Location
- Park Hall Road Mansfield Woodhouse, Nottinghamshire, NG19 8QA England
- Coordinates: 53°10′17″N 1°11′19″W﻿ / ﻿53.171459°N 1.188668°W

Information
- Type: Academy
- Motto: Aspire, Achieve, Excel
- Established: 1973^{[citation needed]}
- Trust: The Two Counties Trust
- Department for Education URN: 137158 Tables
- Ofsted: Reports
- Chair of Governors: Judith Caswell
- Head Teacher: Rob Gladwin
- Staff: 135 members of staff
- Gender: Co-educational
- Age: 11 to 18
- Enrolment: 988
- Website: https://manor.ttct.co.uk/

= The Manor Academy =

Secondary school in Mansfield Woodhouse

The Manor Academy is a co-educational secondary school with academy status in Mansfield Woodhouse, Nottinghamshire, overseen by and part of The Two Counties Trust.

==Admissions==
In 2017 61% of students at the Manor Academy gained a grade 4 or higher in English and mathematics studies. In addition to this, 92% of A-Level students also passed their subjects in 2017.

The school has its own sports and recreation centre, a full sized all-weather sports pitch, a construction centre, an engineering workshop, a hair and beauty training salon, advanced ICT facilities, a comprehensive library, and the Manor Farm, which consists primarily of chickens, but is also used to grow different varieties of crops.

An investment in iPads for the whole school in 2014 also improved teaching by providing advanced tools to improve learning.

==History==
===Grammar school===
Manor Technical Grammar School was opened on Tuesday 8 September 1959, the same day as The Garibaldi School.

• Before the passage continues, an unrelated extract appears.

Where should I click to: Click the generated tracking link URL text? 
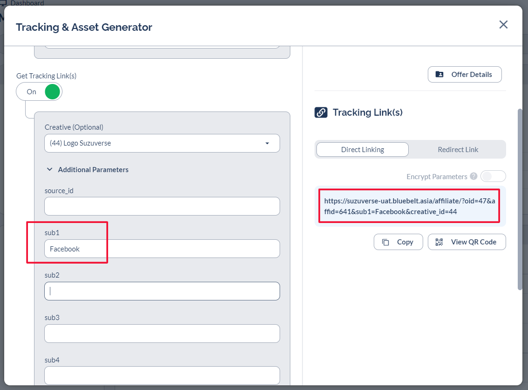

There were 400 at the school at the start; this was to reach 700. The coat of arms were from the Digby family who lived at the Manor house in the town. The headmaster was Mr G Hovington from Ramsey Grammar School on the Isle of Man.

===Comprehensive===
The school was previously made up of the Forest View County Secondary Modern school on Park Hall Road, and a site on Yorke Street.

On Saturday 16 March 1996 a £1.5m fire was started by 15 year old Thomas Anderson of Withington in Manchester, who had started at the school only in February 1996. He received three years in August 1996. There were around fifty firefighters, and a large two storey block destroyed, with three geography classrooms, the headmaster's and deputy head's offices, and the staff room.

Following the destruction of large parts of the Park Hall Road site by fire in 1996, work was carried out to incorporate the school to a single site. This was achieved for the start of the 1999/2000 school year, and the Yorke Street site was demolished and sold for housing construction.

=== Academy status===
The Manor School was selected by application to the office of the Secretary of State to become an Academy in 2011.

In January 2017, following "a damning Ofsted report", 11 teachers had left, eight had been engaged but six were on maternity leave, including the head.

As of 1 September 2017, the Manor Academy became part of The Two Counties Trust. The CEO of the Two Counties Trust (Richard Vasey) also became the Executive Head Teacher until September 2018 when Katrina Kerry became Head Teacher.

In April 2026, Katrina Kerry stepped down as Head Teacher after more than 20 years at the academy, having joined in 2004. As of 2026, the current Head Teacher is Rob Gladwin.

=== Previous heads ===

- Jonathon Hickman, 15 years in the role
- Donna Trusler, appointed to succeed Hickman from September 2014 until 2017, was the former deputy-head

==Controversy==

In late April 2016, three teachers were suspended following an April Fool's Day prank where Olbas Oil was introduced into a drink of tea, which caused a trainee teacher to be hospitalised for monitoring. The incident was reported to the local newspaper following school-gossip.

In early May, the school announced that the three suspended teachers had left "by mutual agreement", and, following the Ofsted report, "the school’s 900-plus students must come first".

Following the COVID-19 outbreak, The Two Counties Trust decided that the Manor Sport and Recreation Centre should not be opened to the public. They described it as 'unfeasible to reopen the outdoor facilities to the community'.